§ Passage présenté
┌──

Il explique avoir pris en 2012 une carte consulaire guinéenne pour aller étudier en Guinée sous la pression de son père, car en 2012, trois générations d’étudiants ivoiriens étaient en première année à l’Université d’Abidjan, ce qui ne lui a pas permis d’y être inscrit, de sorte qu’il a dû aller poursuivre ses etudes en Guinée.
Le maire Assalé, via l’ ‘avocat de la partie civile, demande la parole après ces déclarations de Fakouman Traoré, pour souligner une incohérence selon lui.
En effet, alors que Fakouman Traoré affirme que sa mère supposée ivoirienne avait des problèmes de papiers entre 2009 et 2012 au point d’avoir été contraint de demander une carte consulaire guineenne, la CNI orange de la supposée mère présentée par leur avocat a été délivrée en 2009. Comment a-t-il pu agir ainsi alors que la mère possédait déjà une Carte d’identité Ivoirienne depuis 2009?

└──

§ Énoncé du problème A
Recopiez mot pour mot tout le passage sur Fakouman Traoré, de « Il explique avoir » jusqu'à « Ivoirienne depuis 2009? ».
§ Énoncé du problème B
Poursuivez le passage sur l'audience de Fakouman Traoré à la suite de sa dernière phrase.

§ Extrait de données
┌──

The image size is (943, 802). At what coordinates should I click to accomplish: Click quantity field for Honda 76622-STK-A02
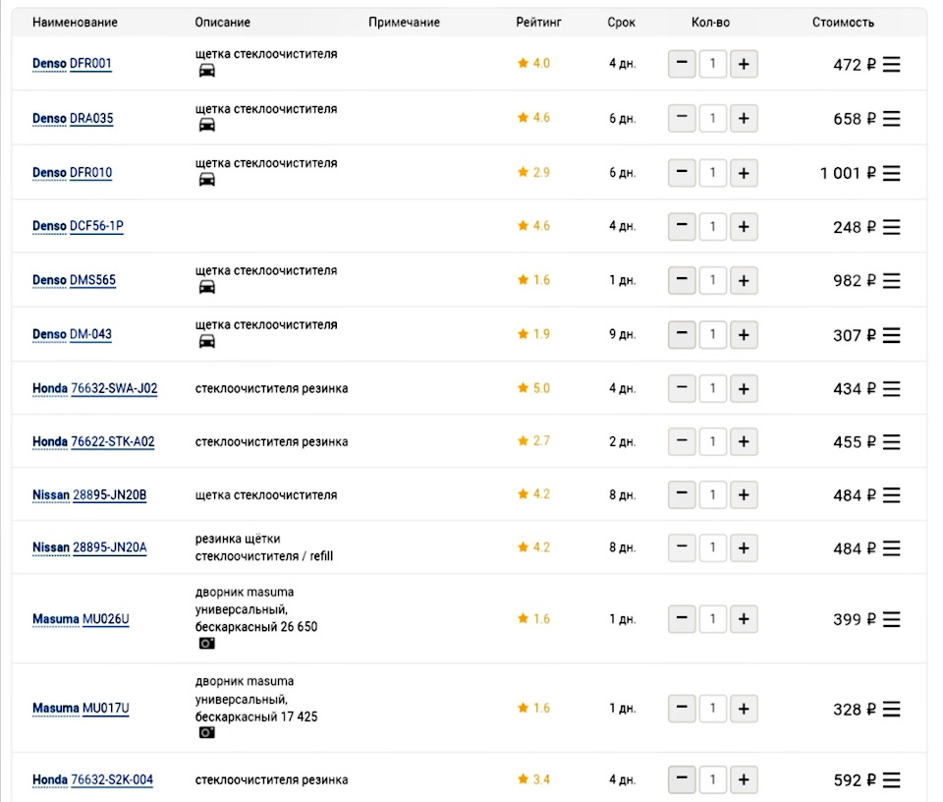(x=713, y=441)

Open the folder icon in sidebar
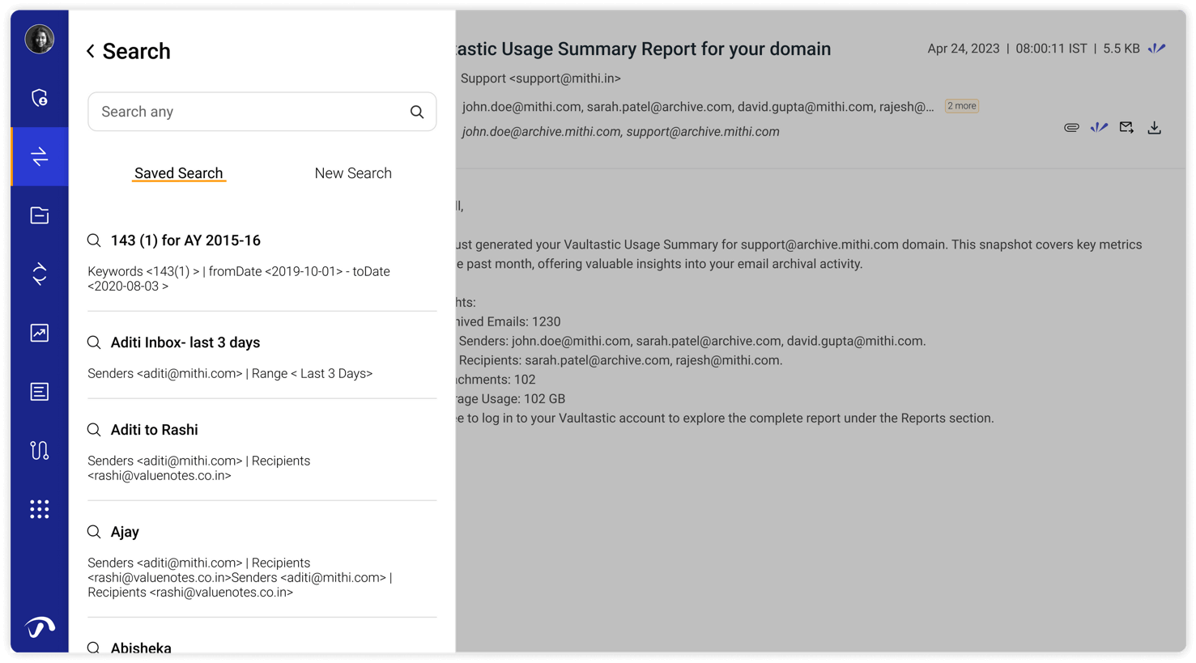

└──

§ Résultat attendu A
Il explique avoir pris en 2012 une carte consulaire guinéenne pour aller étudier en Guinée sous la pression de son père, car en 2012, trois générations d’étudiants ivoiriens étaient en première année à l’Université d’Abidjan, ce qui ne lui a pas permis d’y être inscrit, de sorte qu’il a dû aller poursuivre ses etudes en Guinée.
Le maire Assalé, via l’ ‘avocat de la partie civile, demande la parole après ces déclarations de Fakouman Traoré, pour souligner une incohérence selon lui.
En effet, alors que Fakouman Traoré affirme que sa mère supposée ivoirienne avait des problèmes de papiers entre 2009 et 2012 au point d’avoir été contraint de demander une carte consulaire guineenne, la CNI orange de la supposée mère présentée par leur avocat a été délivrée en 2009. Comment a-t-il pu agir ainsi alors que la mère possédait déjà une Carte d’identité Ivoirienne depuis 2009?

§ Résultat attendu B
L’avocat des accusés intervient pour faire remarquer au maire que, en Côte d’Ivoire, les CNI peuvent être délivrées après plusieurs années et qu’il n’existe pas de preuve que jusqu’en 2012, la mère ait reçu sa CNI demandée en 2009.
A la suite de Fakouman Traoré, la nommée Traoré Mahady est appelée à la barre. Avant son interrogatoire par le président et le procureur, son grand frère Mohamed Traoré signale qu’elle ne comprend, ni ne parle le français.
Le procureur demande alors s’il y a dans la salle quelqu’un capable pour traduire les questions en Malinké pour Traoré Mahady. Un homme se manifeste, mais lorsqu’on l’interroge sur ses liens avec les accusés, declare : « Ce sont mes beaux. » Cet aveu entraîne sa recusation.
Une nouvelle fois, le procureur demande s’il y a quelqu’un capable de traduire du français en Malinke pour l’accusée. Après plusieurs minutes d’attente sans succès, un autre homme propose son aide, mais il est également recusé par les accusés, qui soutiennent qu’il serait « le chargé de communication du maire ».
Davant l’absence de traducteur, l’audience est suspendue.
À la reprise, le président revient dans la salle avec un homme qu’il se propose d’être le traducteur. Les parties n’ont pas d’objection à cela.
Cependant, lorsque le procureur pose sa première question à Traoré Mahady, elle répond correctement en français, révélant qu’elle comprend et parle bel et bien le français.
Après quelques questions, le traducteur se retire.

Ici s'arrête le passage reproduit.